Reconfiguring supply chains is, however, neither straightforward nor cheap. Few countries can match China’s vast pools of skilled workers, notes Stewart Black of INSEAD, a business school, so American companies are loth to abandon it completely. Intel’s boss, Pat Gelsinger, said in January that he was seeking “a duplicity of supply chains available across the globe”. That includes manufacturing in rich countries with higher costs. “You need either redundancy or resiliency built into your systems,” says David Kostin of Goldman Sachs. The alternative is to keep higher inventories, which makes for a less efficient use of working capital.
Companies would, of course, happily accept government largesse in exchange for investments. But handouts are not the only thing that determines investment decisions. And politicians are sending mixed signals. Mr Biden has highlighted the need to secure critical minerals, while doing little to help companies obtain them. Mr Gelsinger, a special guest of Mr Biden’s at the state-of-the-union address, looked on awkwardly as the president said Intel would quintuple a planned investment in Ohio, to $100bn, if only Congress would authorise more subsidies.

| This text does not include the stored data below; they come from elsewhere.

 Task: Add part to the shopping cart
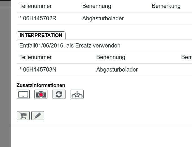coord(23,116)
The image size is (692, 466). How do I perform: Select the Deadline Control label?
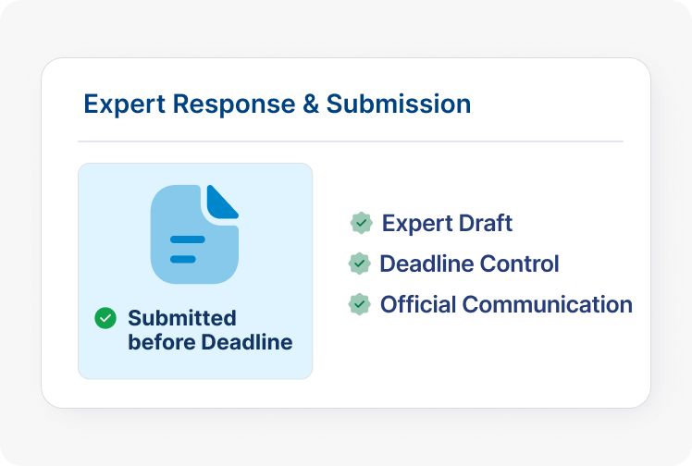(x=469, y=264)
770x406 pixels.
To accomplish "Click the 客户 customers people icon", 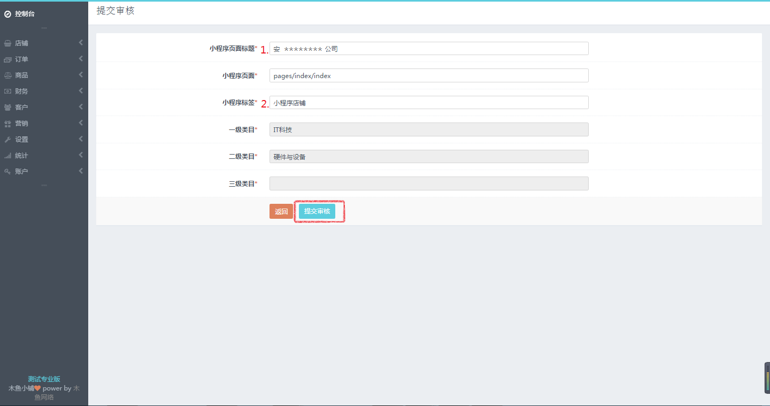I will [x=7, y=108].
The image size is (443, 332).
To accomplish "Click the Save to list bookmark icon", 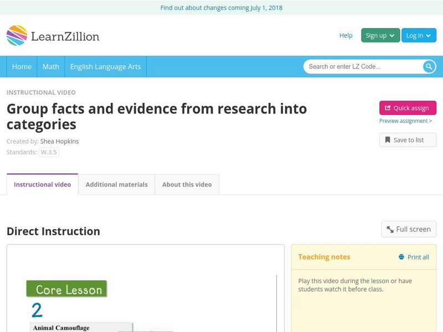I will click(388, 140).
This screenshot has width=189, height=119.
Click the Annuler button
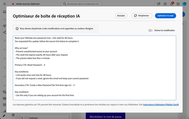(121, 16)
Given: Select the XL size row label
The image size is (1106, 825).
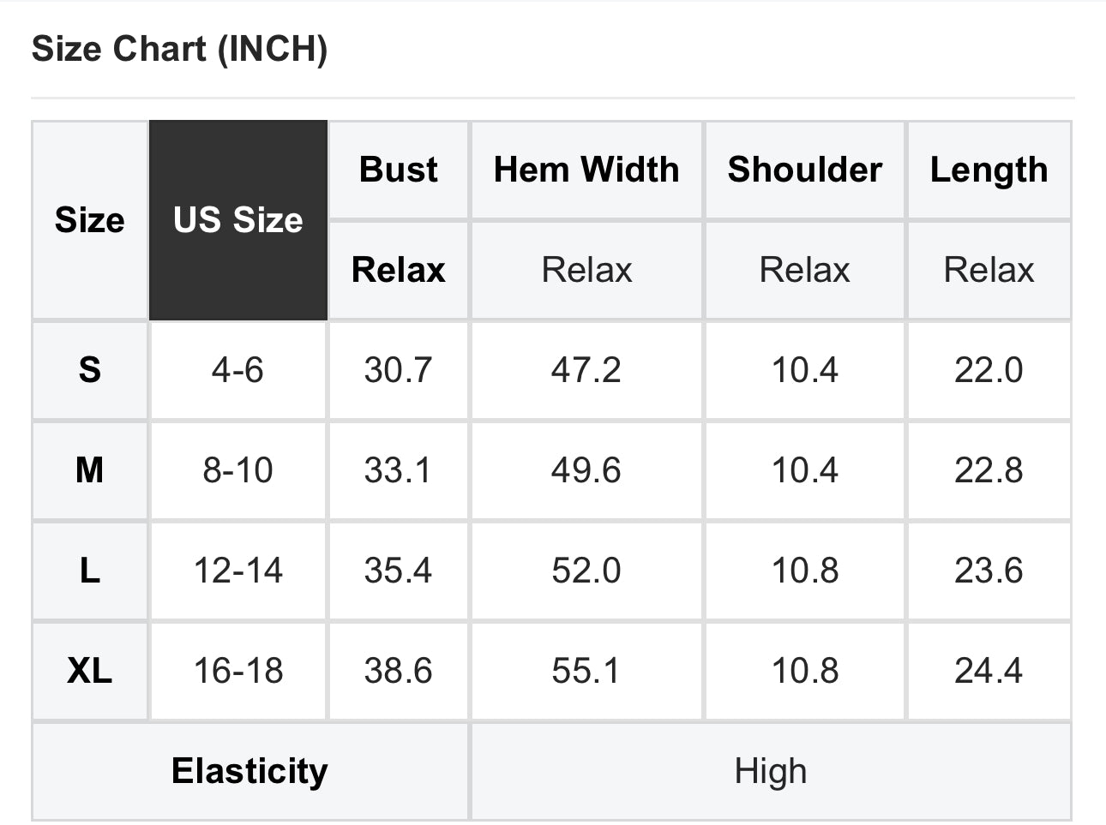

Many European politicians likewise pair industrial ambition with a propensity to argue about it. In February the eu unveiled a plan to subsidise semiconductor manufacturing, but may not come up with the €43bn ($47bn) to do so, since much of the money would have to come from member states and the private sector. They are also making life harder for American firms—though not yet hard enough for the companies to up sticks. To comply with French rules for cloud-computing providers, for example, last year Google said it would form a joint venture with a local company. This year Google agreed to pay French publishers for publishing snippets of news. Amazon and Walmart are so far sticking it out in India’s e-commerce market, despite continued lawsuits, shifting regulations and no profits.
China shows just how delicate this balancing act can get. Some companies manage it skilfully. Take Honeywell, an American conglomerate with a sprawling business in China. Honeywell continues to produce and sell avionics to Chinese customers, points out Mr Black, even though aviation is a sector in which China plans to promote domestic champions and become self-reliant. Specialising in complex technology that serves China’s broader goals helps: Honeywell provides navigation systems for the COMAC C919, a narrow-body jetliner that China hopes will compete against the Airbus A320 and the Boeing 737.
Other companies, less adroit at the high-wire, become contortionists instead. In Russia most American tech firm have beaten only a partial retreat. To abide by Chinese cyber-security laws, Apple stores and shares iPhone users’ data with a state-backed company. Since 2018 American firms have all but stopped challenging patent infringement in Chinese courts, according to cases tracked by Rouse, a firm specialising in intellectual property. That is not because patent infringement has stopped, reckons Doug Clark of Rouse. Rather, heightened tension may have made American firms wary of retaliation. In China, says Jue Wang of Bain, a consultancy, firms are mapping out ways to respond to geopolitical risks or intensified support for state champions. As the 1990s dream of a single integrated global market shatters, firms in America, and everywhere else, face a brutal adjustment.